Probleme auch mit weniger Niederwild. Die Jägerschaft will den Bestand schützen, ganz zum Unmut einiger Landwirte.

Von Sophie Seeböck. Erstellt am 24. Dezember 2019 (05:12)
Landwirte melden große Schäden durch Feldhasen.
NOEN, Foto: Shutterstock.com / Soru Epotok

Um Hase, Fasan und Rebhuhn zu schützen, wurden vom NÖ Jagdverband Forderungen formuliert und in Brüssel an die Verantwortlichen der EU übergeben. Da das Niederwild vor allem auf Äckern und Wiesen lebt, sollen Landwirte Flächen für die Tiere zur Verfügung stellen.

Sogenannte Biodiversitäts-Flächen können nicht bewirtschaftet werden und sollen deshalb gerecht von der EU entlohnt werden. Grundsätzlich wurden schon 2019 laut NÖ Landwirtschaftskammer niederösterreichweit rund 32.000 Hektar Biodiversitätsflächen bewirtschaftet. Diese Flächen können durch entsprechende Pflege zu mehr Niederwild führen, seien aber nicht nur auf die Erhöhung der Bestände ausgelegt.

Nachdem die NÖN über die Übergabe der Forderungen in Brüssel berichtete, melden sich Landwirte zu Wort, die nicht verstehen wollen, warum sie sich für mehr Schutz des Niederwildes einsetzen sollten. Zu hohe Wildbestände hätten in ihren Betrieben große Schäden verursacht.

Landwirte fordern regulierendes Eingreifen der Jäger

Ein Landwirt aus dem Bezirk Horn hatte durch Feldhasen große Einbußen bei Soja und Kürbis zu tragen, Orts-Kollegen hätten Probleme bei der Waldbewirtschaftung.

Ein weiterer Landwirt aus dem Bezirk St. Pölten kritisiert, dass es generell zu viel Wild gäbe. „Der Mais wird im Keim-Stadium durch Fasane, aber auch durch Rehe bedroht“, schildert er.

Soja werde ebenfalls von Hasen während des gesamten Wachstums befallen. Doch auch Rehe und Schwarzwild machen dem Landwirt zu schaffen. Grundsätzlich hätten die Landwirte nichts gegen das Wild, aber derartig viele Tiere wären für die moderne Landwirtschaft nicht mehr tragbar.
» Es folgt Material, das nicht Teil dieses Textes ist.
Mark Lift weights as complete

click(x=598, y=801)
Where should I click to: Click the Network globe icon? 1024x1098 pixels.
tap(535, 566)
Die Landwirte fordern regulierendes Eingreifen der Jäger, aber auch fairere Schlichtung bei Wildschäden von der Politik.

Wenig Bestand: Dennoch muss reguliert werden

Während in diversen Regionen die Landwirte über zu viel Niederwild klagen, spricht die Statistik für ganz NÖ eine andere Sprache.

Sylvia Scherhaufer, Generalsekretärin des NÖ Jagdverbandes.
Geroges Schneider

Vor allem seit den 1970er-Jahren seien die Besatz-Zahlen laut dem Jagdverband stark rückläufig.

Das Ziel der Jäger seien aber keinesfalls so hohe Niederwild-Zahlen wie Anfang des 20. Jahrhunderts oder den 70er-Jahren. Die Generalsekretärin des NÖ Jagdverbands Sylvia Scherhaufer erklärt zudem, dass trotz niedriger Bestands-Zahlen allgemein in manchen Gebieten regulierend eingegriffen werden müsse.